The aim of this study is to examine weather modification by urbanization and human activities. The characteristics of the urban heat island (UHI) and precipitation in Seoul metropolitan area of Korea are investigated to demonstrate that cities can change or modify local and nearby weather and climate, and to confirm that cities can initiate convection, change the behavior of convective precipitation, and enhance downstream precipitation. The data used in this study are surface meteorological station data observed in Seoul and its nearby 5 cities for the period of 1960 to 2009, and 162 Automatic Weather System stations data observed in the Seoul metropolitan area from 1998 to 2009. Air temperature and precipitation amount tend to increase with time, and relative humidity decreases because of urbanization.
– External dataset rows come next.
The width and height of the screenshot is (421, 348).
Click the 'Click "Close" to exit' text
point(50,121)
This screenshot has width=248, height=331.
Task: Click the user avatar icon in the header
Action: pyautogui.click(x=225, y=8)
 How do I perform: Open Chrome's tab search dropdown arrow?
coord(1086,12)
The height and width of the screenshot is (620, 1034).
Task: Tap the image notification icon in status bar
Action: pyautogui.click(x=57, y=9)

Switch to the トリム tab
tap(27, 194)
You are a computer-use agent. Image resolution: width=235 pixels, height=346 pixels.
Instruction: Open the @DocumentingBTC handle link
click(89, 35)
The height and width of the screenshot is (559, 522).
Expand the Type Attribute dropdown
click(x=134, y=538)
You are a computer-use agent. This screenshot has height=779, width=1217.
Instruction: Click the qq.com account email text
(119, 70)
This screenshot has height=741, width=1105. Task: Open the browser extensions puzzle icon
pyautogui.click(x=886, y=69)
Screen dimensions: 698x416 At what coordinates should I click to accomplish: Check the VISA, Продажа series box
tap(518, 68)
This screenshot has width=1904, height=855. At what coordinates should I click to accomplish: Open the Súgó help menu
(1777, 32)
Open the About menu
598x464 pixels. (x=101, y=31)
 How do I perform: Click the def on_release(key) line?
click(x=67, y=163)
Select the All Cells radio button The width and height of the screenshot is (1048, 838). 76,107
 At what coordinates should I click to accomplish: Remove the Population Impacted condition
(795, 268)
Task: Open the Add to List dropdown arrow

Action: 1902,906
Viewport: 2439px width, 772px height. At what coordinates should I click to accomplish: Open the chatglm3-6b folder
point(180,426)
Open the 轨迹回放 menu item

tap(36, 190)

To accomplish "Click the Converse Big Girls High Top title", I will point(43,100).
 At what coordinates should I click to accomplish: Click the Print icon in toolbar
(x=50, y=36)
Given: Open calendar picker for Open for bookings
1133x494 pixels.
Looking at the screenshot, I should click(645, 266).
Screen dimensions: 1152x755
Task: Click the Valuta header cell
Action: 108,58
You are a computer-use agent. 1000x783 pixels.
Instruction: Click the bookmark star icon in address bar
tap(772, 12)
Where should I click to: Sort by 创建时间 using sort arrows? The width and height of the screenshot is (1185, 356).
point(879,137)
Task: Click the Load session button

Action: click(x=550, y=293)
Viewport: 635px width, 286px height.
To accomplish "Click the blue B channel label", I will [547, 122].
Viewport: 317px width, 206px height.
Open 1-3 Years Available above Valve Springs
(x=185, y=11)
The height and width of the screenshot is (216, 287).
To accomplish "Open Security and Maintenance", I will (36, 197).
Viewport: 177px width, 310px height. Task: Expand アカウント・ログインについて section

Similar to previous studies for other cities, the average maximum UHI is weakest in summer and is strong in autumn and winter, and the maximum UHI intensity is more frequently observed in the nighttime than in the daytime, decreases with increasing wind speed, and is enhanced for clear skies. Relatively warm regions extend in the east-west direction and relatively cold regions are located near the northern and southern mountains inside Seoul. The satellite cities in the outskirts of Seoul have been rapidly built up in recent years, thus exhibiting increases in near-surface air temperature. The yearly precipitation amount during the last 50 years is increased with time but rainy days are decreased. The heavy rainfall events of more than $20mm\;hr^{-1}$ increases with time. The substantial changes observed in precipitation in Seoul seem to be linked with the accelerated increase in the urban sprawl in recent decades which in turn has induced an intensification of the UHI effect and enhanced downstream precipitation. We also found that the frequency of intense rain showers has increased in Seoul metropolitan area.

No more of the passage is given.